COUNTY OF LOS ANGELES
Contact: Judy Hammond, Director of Public Affairs, (213) 974-1363
Brian Lew, Assistant Director, (213) 974-1652
Feb. 17, 2010
Donald H. Blevins Named Chief Probation Officer
Donald H. Blevins, who has been credited with turning around Alameda County’s Probation Department, will become Los Angeles County’s chief probation officer on April 19.
The Los Angeles County Board of Supervisors this week appointed Blevins to head the department at an annual salary of $227,000. He replaces Robert Taylor, who retired Feb. 5.
Cited for his experience, managerial skills and leadership, Blevins has spent his entire 34-year career in the probation field, more than 14 years of which has been in management.
“He turned around the Alameda County Probation Department, one of the most-troubled probation agencies in the state, and he is just what LA County needs at this critical juncture,” said Supervisor Zev Yaroslavsky.
Supervisor Mark Ridley-Thomas agreed. “This department may very well be the most broken in the County of Los Angeles. I look forward to Donald Blevins' urgently needed reform efforts and supporting his leadership."
Blevins acknowledged that Alameda County had some difficult issues when he joined that department as chief probation officer in 2003.
Among his accomplishments in Alameda County were the introduction of evidence-based practices to move toward assessment-driven services to clients; collaboration to create a juvenile mental health court; expansion of service to sexually exploited minors; enhanced literacy program for juvenile hall youth; implementation of a kiosk reporting system for adult offenders; institution of cost-effective alternatives to detention, including electronic and GPS monitoring; and enhancement of revenue and fee collection.
Blevins said he would also emphasize evidence-based practices in Los Angeles County, which he described as basing department procedures and practices on what research has proven to be effective. “Something might feel good, but does it work?” With limited financial resources, the department must work more efficiently, he said.
Noting that the Los Angeles County Probation Department was the largest probation department in the world, Blevins said he considers his new job “an opportunity of a lifetime” and looks forward to helping the department “get back on track.” “I like a challenge, and this is a challenge on a grand scale,” he said.

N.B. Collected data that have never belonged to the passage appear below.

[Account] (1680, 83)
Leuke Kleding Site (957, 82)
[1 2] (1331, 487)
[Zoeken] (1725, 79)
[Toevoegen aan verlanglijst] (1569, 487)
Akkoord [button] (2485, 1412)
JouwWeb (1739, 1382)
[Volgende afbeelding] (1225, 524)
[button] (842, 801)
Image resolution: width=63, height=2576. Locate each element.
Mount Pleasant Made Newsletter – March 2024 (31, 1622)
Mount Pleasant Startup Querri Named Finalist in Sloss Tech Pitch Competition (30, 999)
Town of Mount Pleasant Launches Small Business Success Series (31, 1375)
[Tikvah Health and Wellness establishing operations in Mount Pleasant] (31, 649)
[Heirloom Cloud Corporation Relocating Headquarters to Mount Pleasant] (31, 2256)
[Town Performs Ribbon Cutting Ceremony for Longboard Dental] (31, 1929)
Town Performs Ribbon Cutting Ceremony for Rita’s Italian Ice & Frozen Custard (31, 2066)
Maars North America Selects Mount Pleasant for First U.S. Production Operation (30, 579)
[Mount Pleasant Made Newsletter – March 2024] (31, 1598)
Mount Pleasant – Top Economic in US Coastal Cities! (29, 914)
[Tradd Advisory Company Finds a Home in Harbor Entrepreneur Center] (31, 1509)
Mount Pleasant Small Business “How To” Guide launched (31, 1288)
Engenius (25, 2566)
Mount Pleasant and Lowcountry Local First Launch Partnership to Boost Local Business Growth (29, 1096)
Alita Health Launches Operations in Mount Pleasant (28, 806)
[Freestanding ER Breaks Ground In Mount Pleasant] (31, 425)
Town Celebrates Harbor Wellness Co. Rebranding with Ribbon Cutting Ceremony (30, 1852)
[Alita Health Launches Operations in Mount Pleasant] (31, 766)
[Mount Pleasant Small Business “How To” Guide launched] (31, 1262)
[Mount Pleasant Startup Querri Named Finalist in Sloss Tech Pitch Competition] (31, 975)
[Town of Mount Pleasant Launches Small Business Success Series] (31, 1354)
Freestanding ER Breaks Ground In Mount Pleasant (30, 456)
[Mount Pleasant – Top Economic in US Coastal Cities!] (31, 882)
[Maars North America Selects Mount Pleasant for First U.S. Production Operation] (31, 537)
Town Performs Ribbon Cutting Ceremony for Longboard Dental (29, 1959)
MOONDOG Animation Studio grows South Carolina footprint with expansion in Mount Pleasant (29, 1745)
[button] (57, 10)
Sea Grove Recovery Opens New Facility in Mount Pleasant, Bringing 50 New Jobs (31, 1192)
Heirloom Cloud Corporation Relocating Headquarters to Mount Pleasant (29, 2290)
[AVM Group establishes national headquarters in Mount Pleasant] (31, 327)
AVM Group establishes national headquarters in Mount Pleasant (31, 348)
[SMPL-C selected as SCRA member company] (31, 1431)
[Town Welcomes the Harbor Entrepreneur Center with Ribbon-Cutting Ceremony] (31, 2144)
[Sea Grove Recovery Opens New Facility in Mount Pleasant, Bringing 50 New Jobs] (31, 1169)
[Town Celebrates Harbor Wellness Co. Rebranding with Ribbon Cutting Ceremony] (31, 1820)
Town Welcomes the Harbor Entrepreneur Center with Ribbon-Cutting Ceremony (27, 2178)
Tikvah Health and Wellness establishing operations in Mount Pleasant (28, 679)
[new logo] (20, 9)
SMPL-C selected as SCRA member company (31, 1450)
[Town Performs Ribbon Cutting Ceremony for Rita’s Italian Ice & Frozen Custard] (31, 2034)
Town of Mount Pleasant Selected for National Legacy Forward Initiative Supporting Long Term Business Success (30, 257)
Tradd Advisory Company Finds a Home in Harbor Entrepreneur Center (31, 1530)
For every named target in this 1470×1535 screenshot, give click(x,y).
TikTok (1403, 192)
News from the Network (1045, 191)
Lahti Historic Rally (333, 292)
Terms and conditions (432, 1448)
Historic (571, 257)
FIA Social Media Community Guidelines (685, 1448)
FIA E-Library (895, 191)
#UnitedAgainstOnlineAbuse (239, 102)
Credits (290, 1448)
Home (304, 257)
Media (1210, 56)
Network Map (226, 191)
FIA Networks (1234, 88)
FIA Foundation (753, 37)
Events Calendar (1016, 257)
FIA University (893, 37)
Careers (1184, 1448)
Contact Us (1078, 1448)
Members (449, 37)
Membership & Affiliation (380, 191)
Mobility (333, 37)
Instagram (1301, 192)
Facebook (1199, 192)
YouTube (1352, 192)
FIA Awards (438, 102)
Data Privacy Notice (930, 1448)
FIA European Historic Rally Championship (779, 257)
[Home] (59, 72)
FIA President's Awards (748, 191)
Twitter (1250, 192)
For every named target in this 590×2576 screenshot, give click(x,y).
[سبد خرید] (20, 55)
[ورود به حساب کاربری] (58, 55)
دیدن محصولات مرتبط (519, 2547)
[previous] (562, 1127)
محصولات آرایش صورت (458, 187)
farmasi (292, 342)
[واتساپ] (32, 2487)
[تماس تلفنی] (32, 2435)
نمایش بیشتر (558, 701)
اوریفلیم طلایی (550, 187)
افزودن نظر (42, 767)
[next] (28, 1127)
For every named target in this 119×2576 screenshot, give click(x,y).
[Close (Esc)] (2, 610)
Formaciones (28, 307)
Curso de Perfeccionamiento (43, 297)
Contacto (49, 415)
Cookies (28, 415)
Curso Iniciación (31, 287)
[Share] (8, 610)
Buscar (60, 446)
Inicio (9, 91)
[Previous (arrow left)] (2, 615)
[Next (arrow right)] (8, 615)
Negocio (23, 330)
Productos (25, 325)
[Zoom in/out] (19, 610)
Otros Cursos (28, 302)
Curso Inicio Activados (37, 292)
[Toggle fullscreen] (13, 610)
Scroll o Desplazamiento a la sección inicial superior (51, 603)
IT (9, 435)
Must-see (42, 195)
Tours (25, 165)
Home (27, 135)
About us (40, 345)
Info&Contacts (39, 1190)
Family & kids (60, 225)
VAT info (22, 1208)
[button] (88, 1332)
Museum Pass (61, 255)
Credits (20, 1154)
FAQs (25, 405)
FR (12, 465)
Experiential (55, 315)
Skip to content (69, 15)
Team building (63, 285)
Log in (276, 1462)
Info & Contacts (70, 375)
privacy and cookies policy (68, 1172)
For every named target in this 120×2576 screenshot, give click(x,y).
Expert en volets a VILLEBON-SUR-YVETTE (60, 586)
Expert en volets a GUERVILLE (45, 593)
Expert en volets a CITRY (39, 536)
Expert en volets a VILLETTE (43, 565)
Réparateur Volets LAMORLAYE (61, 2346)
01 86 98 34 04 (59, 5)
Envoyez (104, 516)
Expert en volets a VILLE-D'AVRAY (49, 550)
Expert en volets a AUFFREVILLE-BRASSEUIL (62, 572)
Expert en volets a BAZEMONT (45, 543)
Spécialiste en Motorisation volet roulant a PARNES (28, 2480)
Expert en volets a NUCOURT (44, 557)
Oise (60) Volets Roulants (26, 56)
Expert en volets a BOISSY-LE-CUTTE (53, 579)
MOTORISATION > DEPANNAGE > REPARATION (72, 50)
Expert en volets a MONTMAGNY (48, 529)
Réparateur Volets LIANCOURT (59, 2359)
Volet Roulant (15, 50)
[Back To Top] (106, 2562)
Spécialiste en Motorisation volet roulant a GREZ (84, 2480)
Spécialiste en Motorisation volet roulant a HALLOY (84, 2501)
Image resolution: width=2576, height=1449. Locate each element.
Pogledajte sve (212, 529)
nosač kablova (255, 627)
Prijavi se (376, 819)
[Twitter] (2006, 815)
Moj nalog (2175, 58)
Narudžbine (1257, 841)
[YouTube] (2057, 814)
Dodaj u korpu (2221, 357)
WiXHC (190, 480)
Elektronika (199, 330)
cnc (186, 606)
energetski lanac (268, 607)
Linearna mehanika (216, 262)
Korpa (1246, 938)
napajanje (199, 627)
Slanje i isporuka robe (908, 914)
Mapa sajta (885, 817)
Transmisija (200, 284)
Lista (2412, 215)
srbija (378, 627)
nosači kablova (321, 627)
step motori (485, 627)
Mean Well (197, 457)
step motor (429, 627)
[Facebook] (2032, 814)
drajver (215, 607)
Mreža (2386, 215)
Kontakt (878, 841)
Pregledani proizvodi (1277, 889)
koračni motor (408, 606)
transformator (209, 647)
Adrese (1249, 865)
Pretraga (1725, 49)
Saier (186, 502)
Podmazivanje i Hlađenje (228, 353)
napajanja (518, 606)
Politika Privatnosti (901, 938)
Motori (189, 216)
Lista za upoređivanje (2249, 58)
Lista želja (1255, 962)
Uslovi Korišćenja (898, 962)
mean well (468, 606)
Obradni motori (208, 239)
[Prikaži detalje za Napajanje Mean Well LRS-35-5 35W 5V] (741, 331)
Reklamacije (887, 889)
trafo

Blevins said his strength is that he knows the probation field “inside and out,” starting out as a deputy probation officer in San Diego County in 1976 and reaching the position of probation director of the adult field services before going to Alameda County.
He is active in numerous professional organizations, including the National Institute of Corrections, the Chief Probation Officers of California, the California Parole, Probation and Corrections Association, the American Probation and Parole Association, and the National Association of Probation Executives.
He received a bachelor of arts degree in psychology and sociology from the United States International University/Cal Western Campus-San Diego in 1974 and did graduate work in sociology in 1976 at the San Diego State University.
The Los Angeles County Probation Department, established in 1903, has a $692.8 million budget and 6,136 positions.
Blevins, 58, said he and his wife, Laura, will be visiting the area soon to find a place to live, hopefully not far from the Probation Department’s Downey headquarters.
From a personal standpoint, he said, the move back to Southern California is a good one since he and his wife will be closer to family in San Diego, including his son Jacob, stepson Jorge in Los Angeles, and son Josh in Las Vegas.
“I am looking forward to the move and the challenge,” he said.